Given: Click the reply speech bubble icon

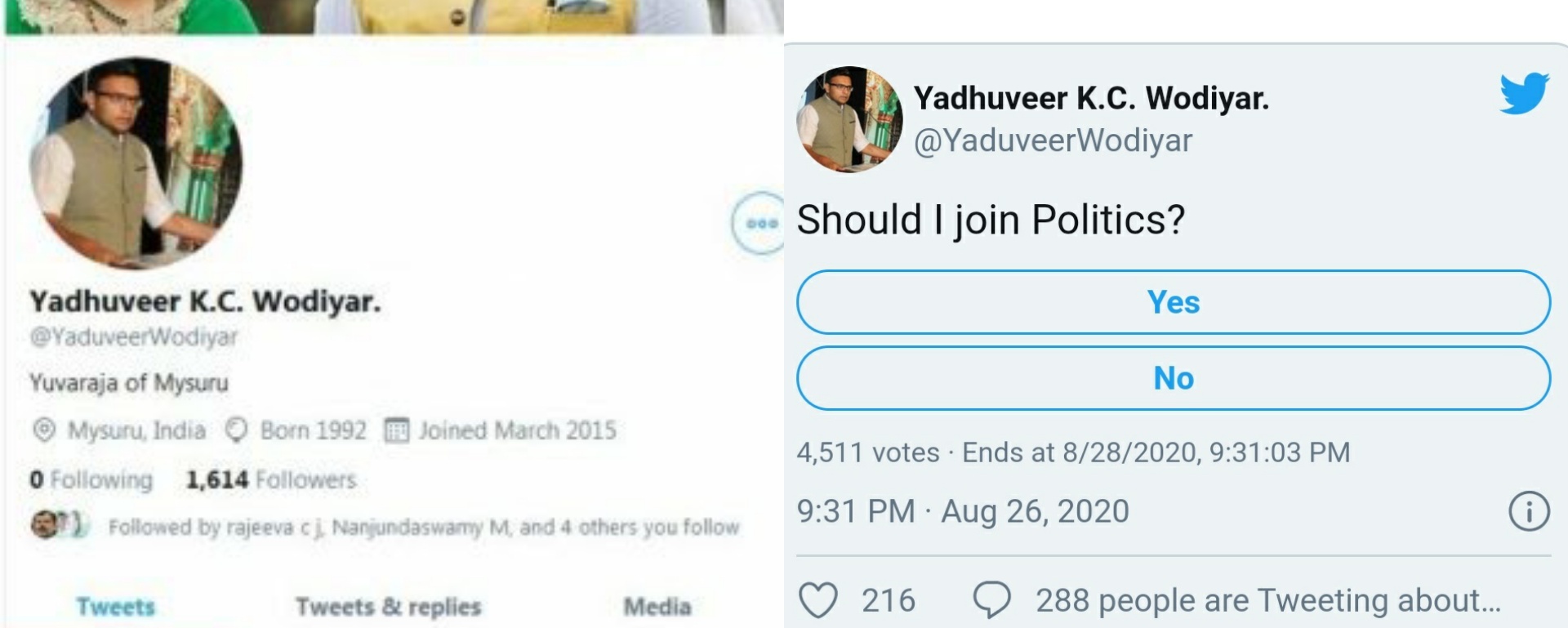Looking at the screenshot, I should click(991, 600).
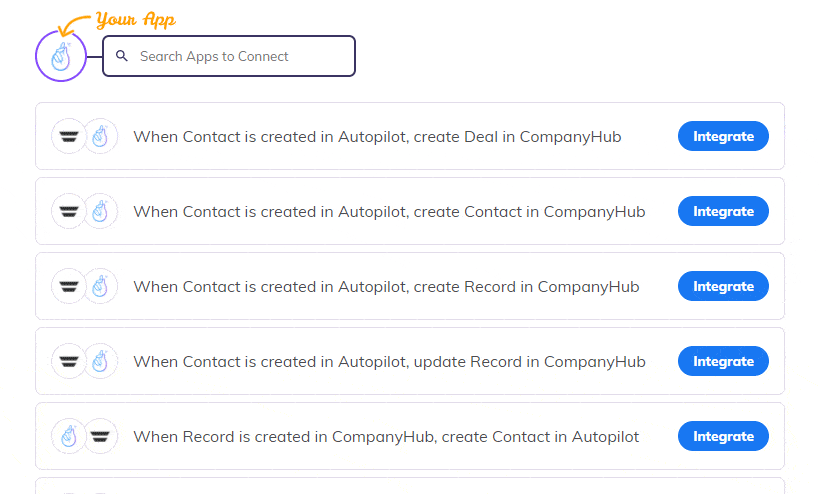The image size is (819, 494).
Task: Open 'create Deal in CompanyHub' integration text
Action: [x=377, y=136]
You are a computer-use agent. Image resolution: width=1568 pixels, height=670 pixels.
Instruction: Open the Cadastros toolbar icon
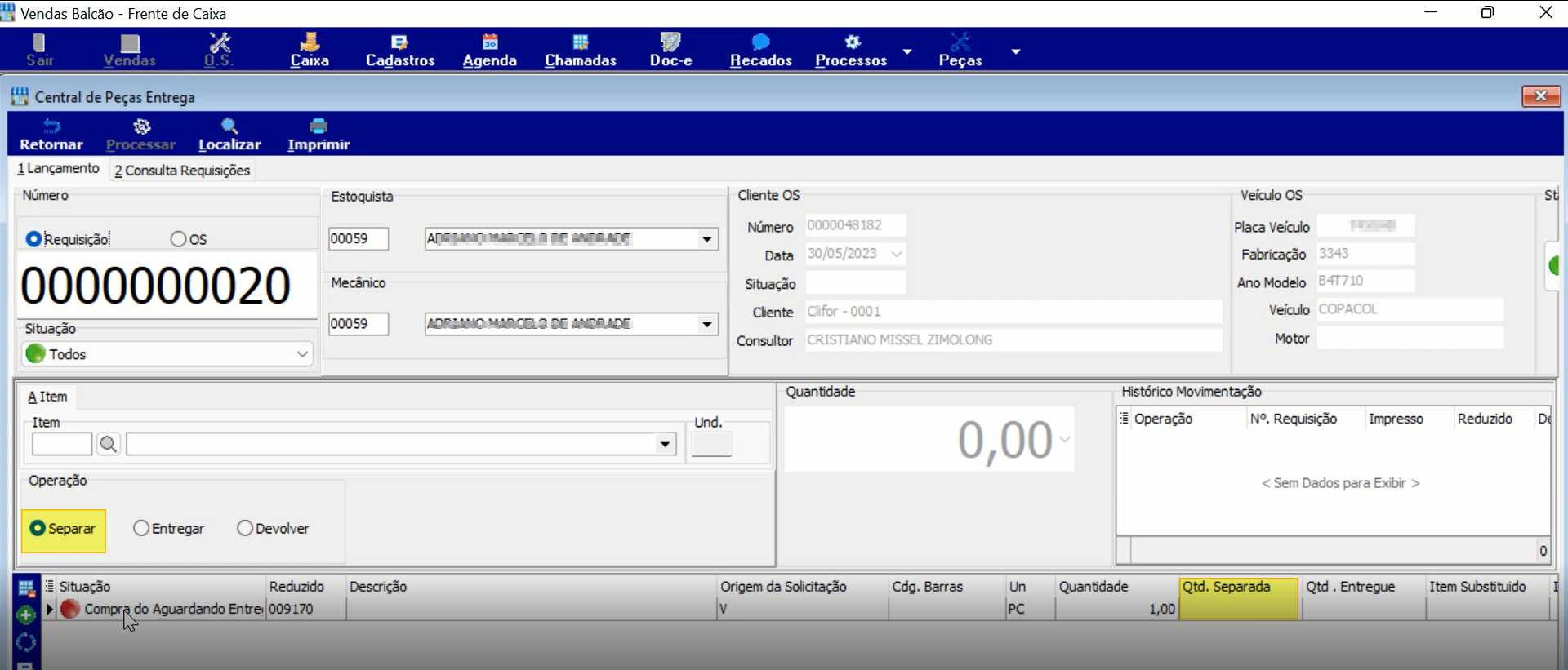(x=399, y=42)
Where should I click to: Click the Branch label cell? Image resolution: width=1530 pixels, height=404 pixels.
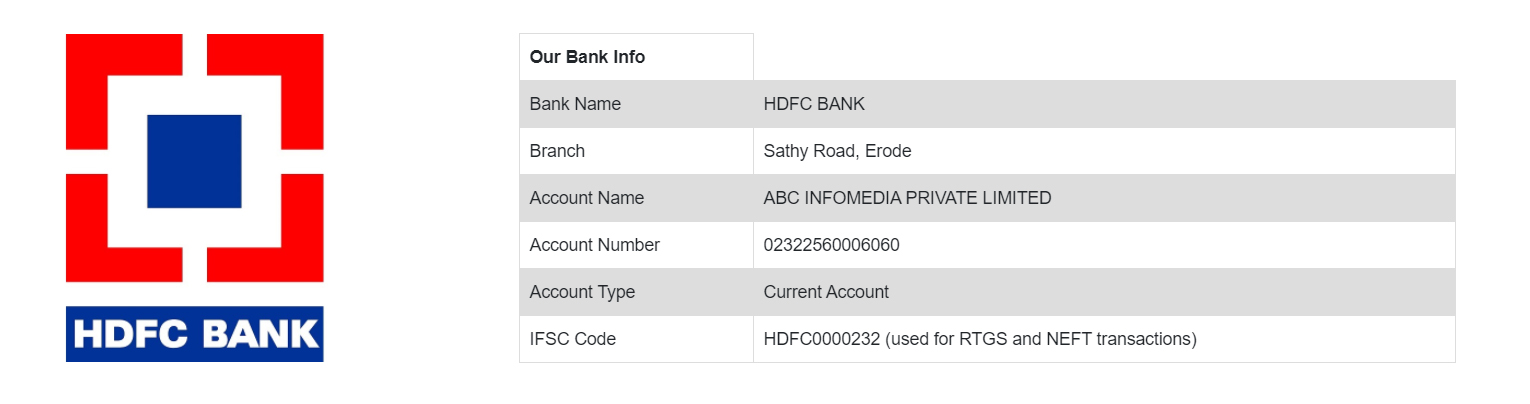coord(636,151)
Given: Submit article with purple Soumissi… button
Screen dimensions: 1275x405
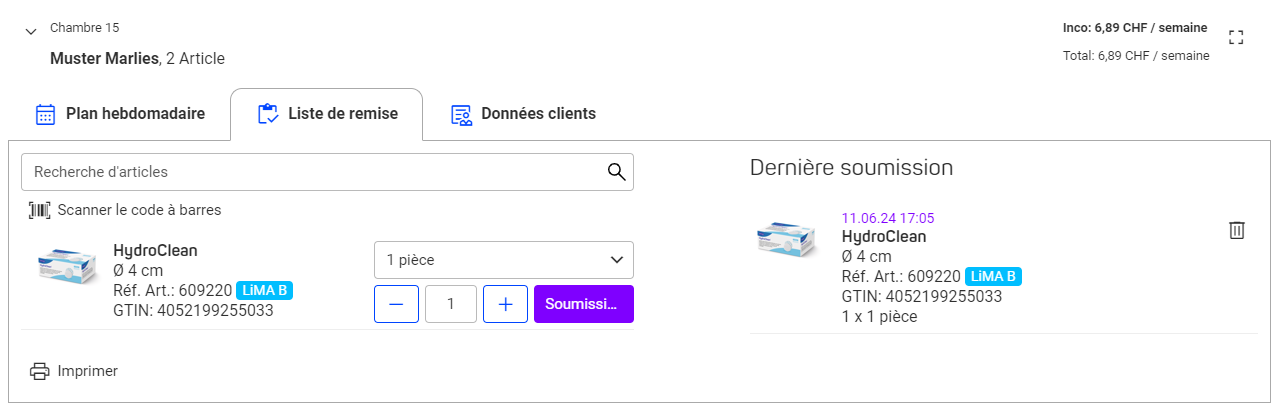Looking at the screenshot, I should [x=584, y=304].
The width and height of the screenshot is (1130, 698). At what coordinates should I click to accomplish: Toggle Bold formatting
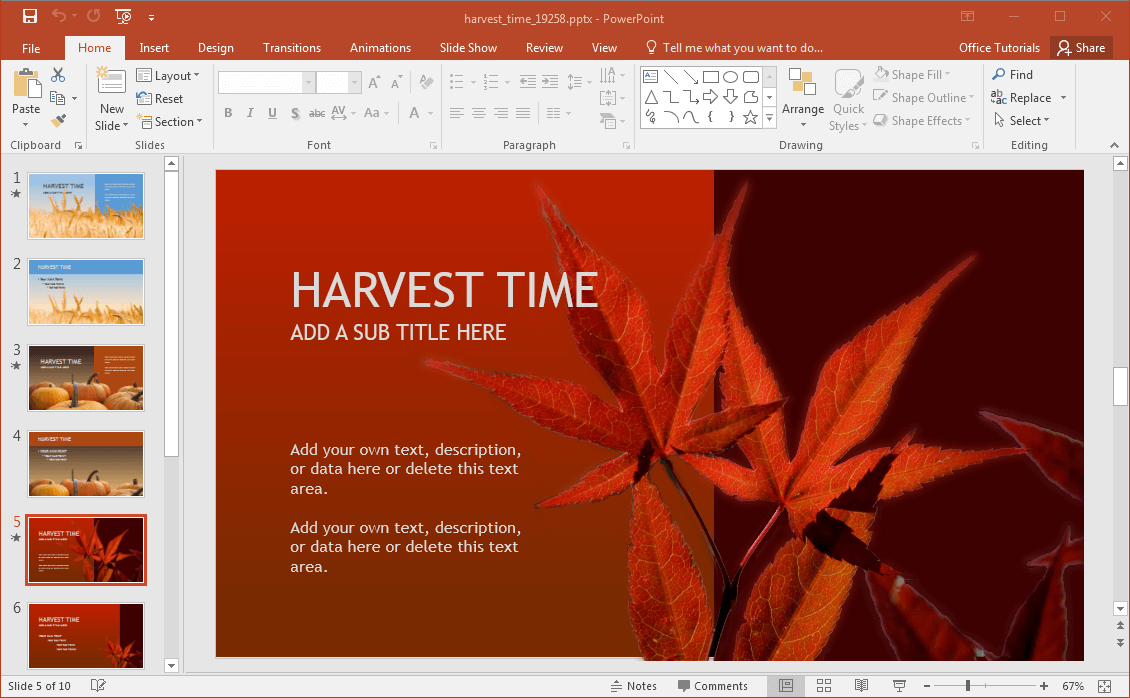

..........

### TASK PROMPT
Output every line of the listing above as a numbered list, skipping blank lines and leaving out the pictures.

### EXPECTED ANSWER
1. Given: Click the reply speech bubble icon
2. Looking at the screenshot, I should click(991, 600).
3. The image size is (819, 494).
4. Task: Open 'create Deal in CompanyHub' integration text
5. Action: [x=377, y=136]
6. You are a computer-use agent. Image resolution: width=1568 pixels, height=670 pixels.
7. Instruction: Open the Cadastros toolbar icon
8. (x=399, y=42)
9. Where should I click to: Click the Branch label cell? Image resolution: width=1530 pixels, height=404 pixels.
10. coord(636,151)
11. Given: Submit article with purple Soumissi… button
12. Screen dimensions: 1275x405
13. Looking at the screenshot, I should [x=584, y=304].
14. The width and height of the screenshot is (1130, 698). At what coordinates should I click to accomplish: Toggle Bold formatting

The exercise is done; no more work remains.